SINCE RETURNING to life as an ink-stained wretch early last year, I have been talking about the likelihood of modest stock returns. My best guess: A global stock portfolio might notch 6% a year over the next decade, while inflation runs at 2%.
It turns out that the person I admire most on Wall Street, Vanguard Group founder John Bogle, also has modest expectations. This is no great surprise: How I think about stock returns has been greatly influenced by Jack’s writing.
Back in 1991, Jack presented a delightfully simple method for analyzing stock returns. He distinguished between the market’s investment return and its speculative return. The investment return consists of the market’s initial dividend yield, plus growth in earnings.
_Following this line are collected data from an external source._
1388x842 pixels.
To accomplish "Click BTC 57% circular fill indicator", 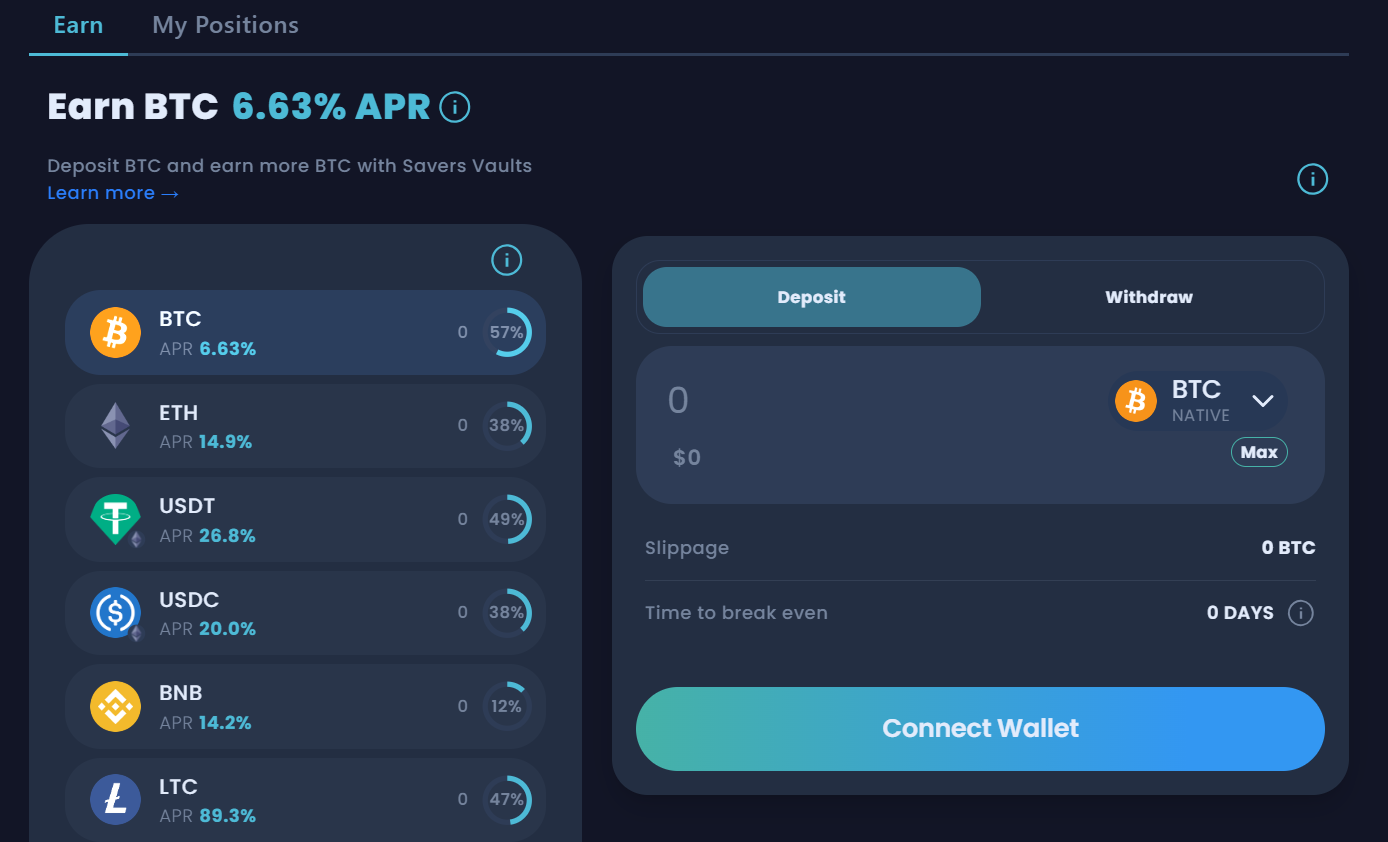I will click(x=507, y=332).
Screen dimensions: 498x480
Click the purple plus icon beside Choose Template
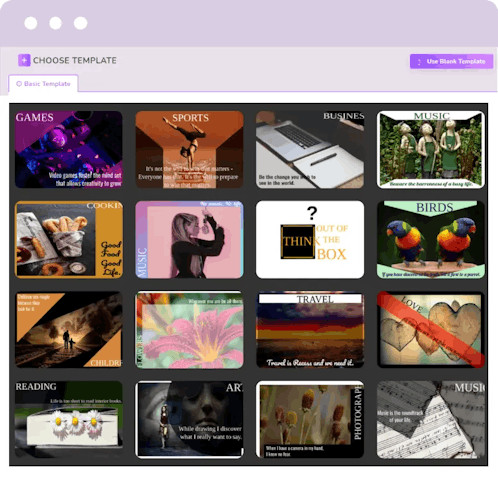(x=24, y=60)
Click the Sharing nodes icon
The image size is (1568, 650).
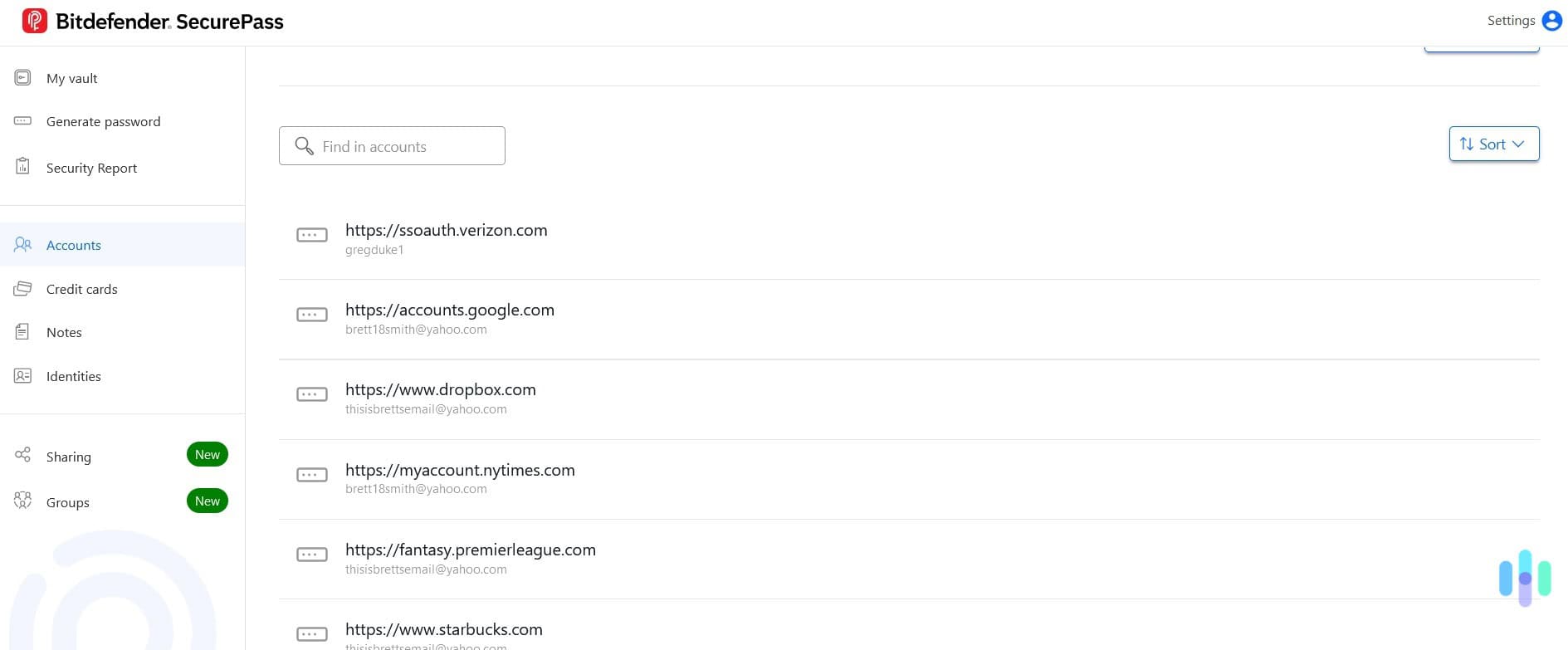pos(23,455)
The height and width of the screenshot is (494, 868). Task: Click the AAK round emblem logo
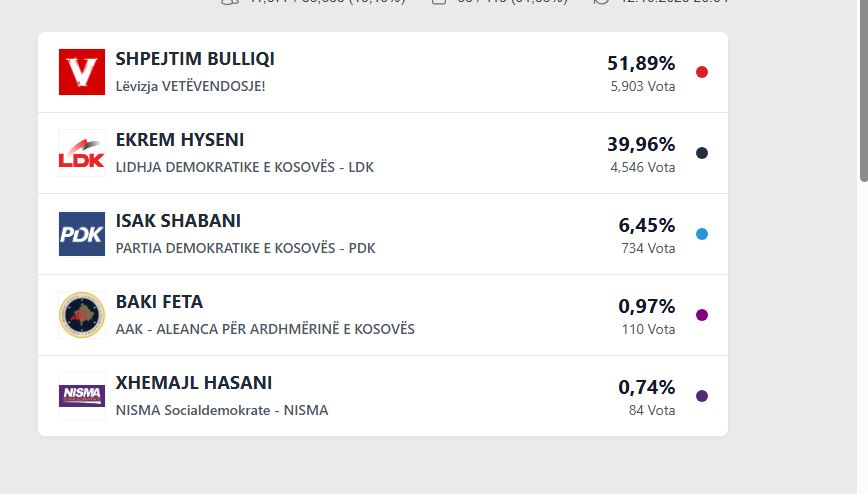point(82,315)
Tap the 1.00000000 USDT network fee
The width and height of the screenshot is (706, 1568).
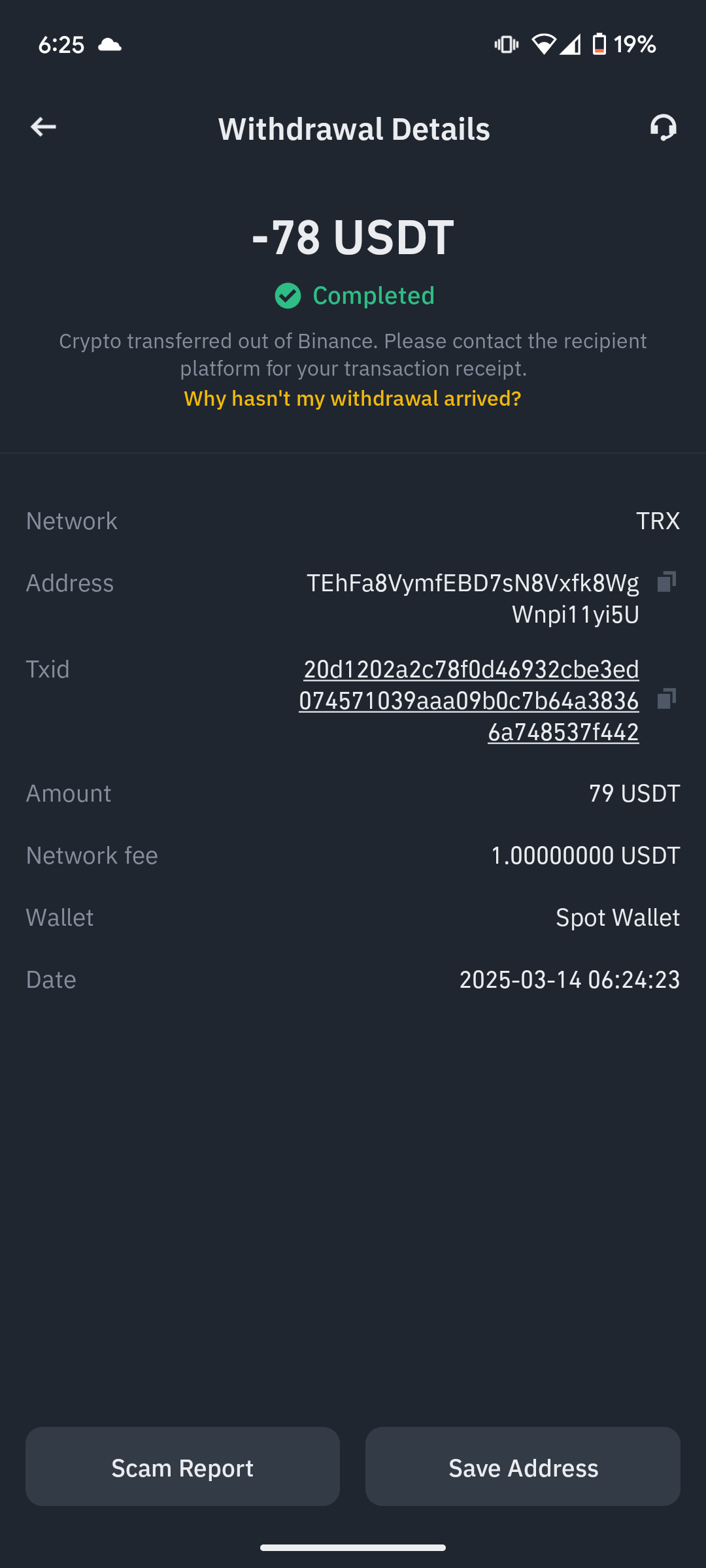point(585,856)
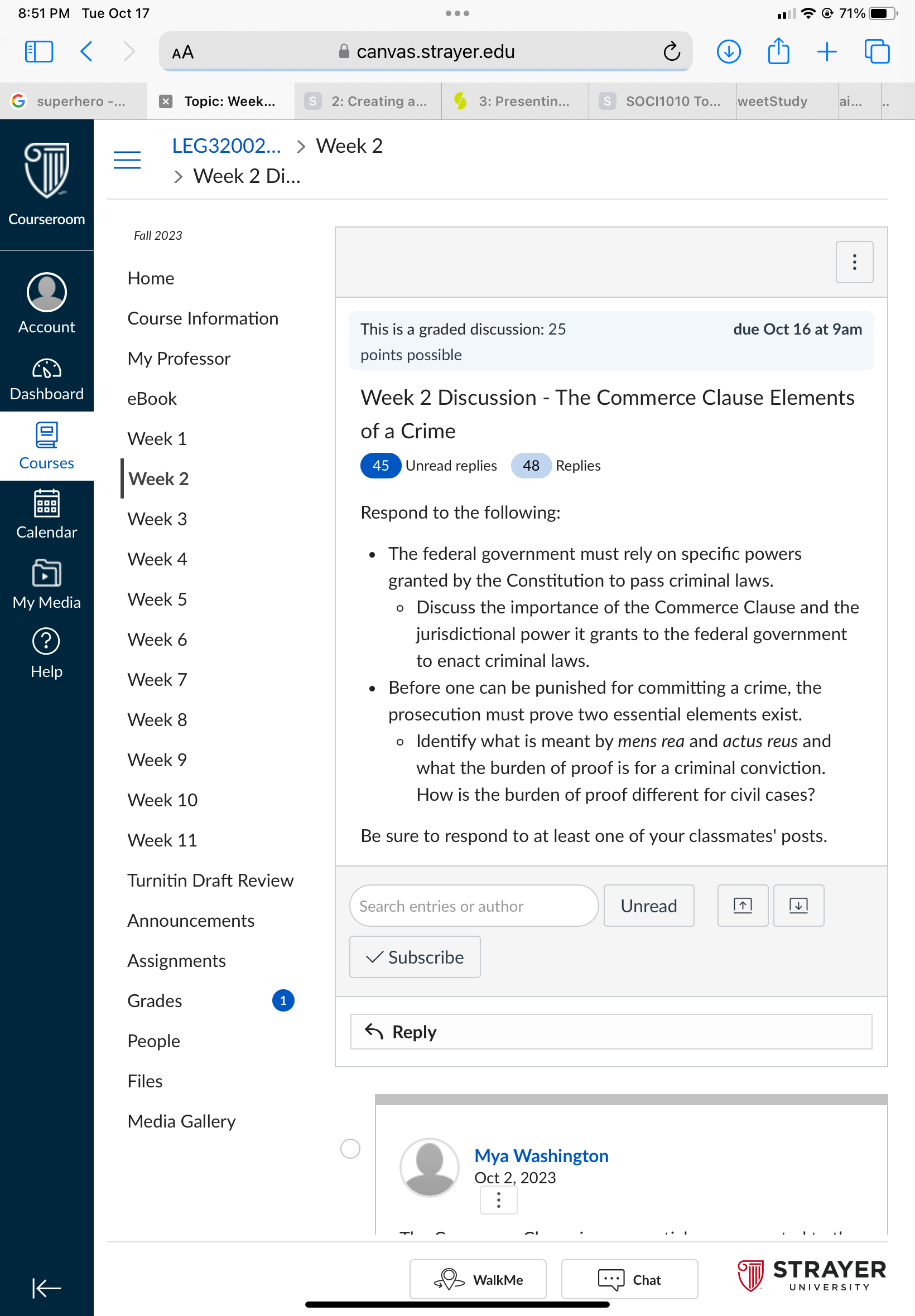Click the Help question mark icon
This screenshot has height=1316, width=915.
(x=46, y=641)
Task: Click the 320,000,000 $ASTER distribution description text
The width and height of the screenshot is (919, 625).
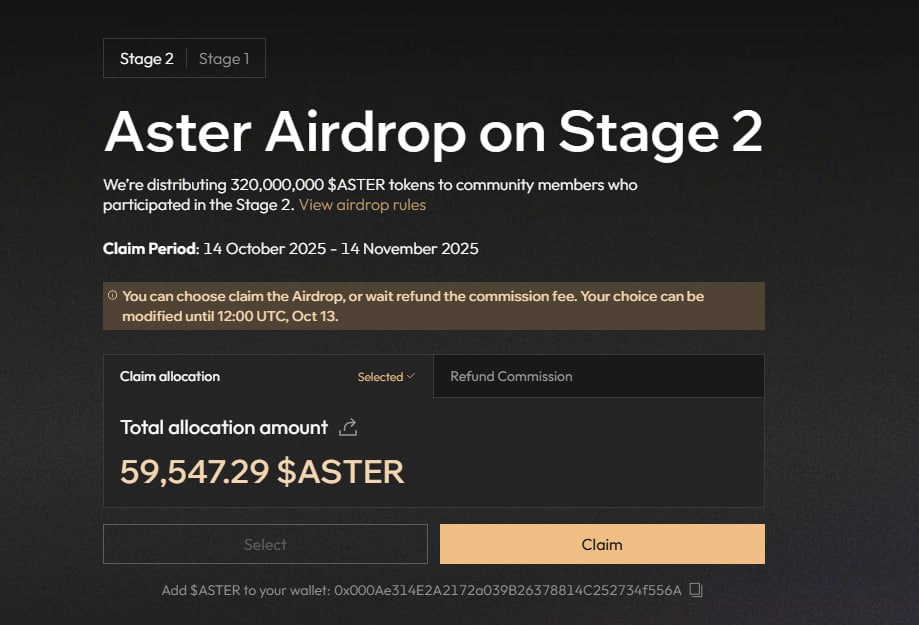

What about the speculative return? That’s reflected in the varying price put on those earnings, as measured by the market’s price-earnings ratio, or P/E.
When investors are exuberant, the P/E ratio might climb above 20. When they’re fearful, it could fall below 12. But if there’s no change in the P/E, then all you collect is the investment return: You pocket the dividend yield, plus the price of your shares should march higher along with earnings.
So what does the future hold? In an article just published in the Journal of Portfolio Management, Jack and co-author Michael Nolan note that the U.S. market’s initial dividend yield is around 2% and that “earnings seem likely to increase at around 5%, or perhaps even less, during the coming decade.” That would put the market’s investment return at 7% a year. But they say a decline in the P/E ratio toward historical norms might knock one percentage point a year off the market’s return, “reducing stocks’ annual investment return of 7% to 6% per year in nominal terms.”
What should investors do? That’s easy. Americans need to save like crazy to compensate for the market’s likely modest gains—and they should make sure they capture as much of those gains as possible, by opting for low-cost market-tracking index funds.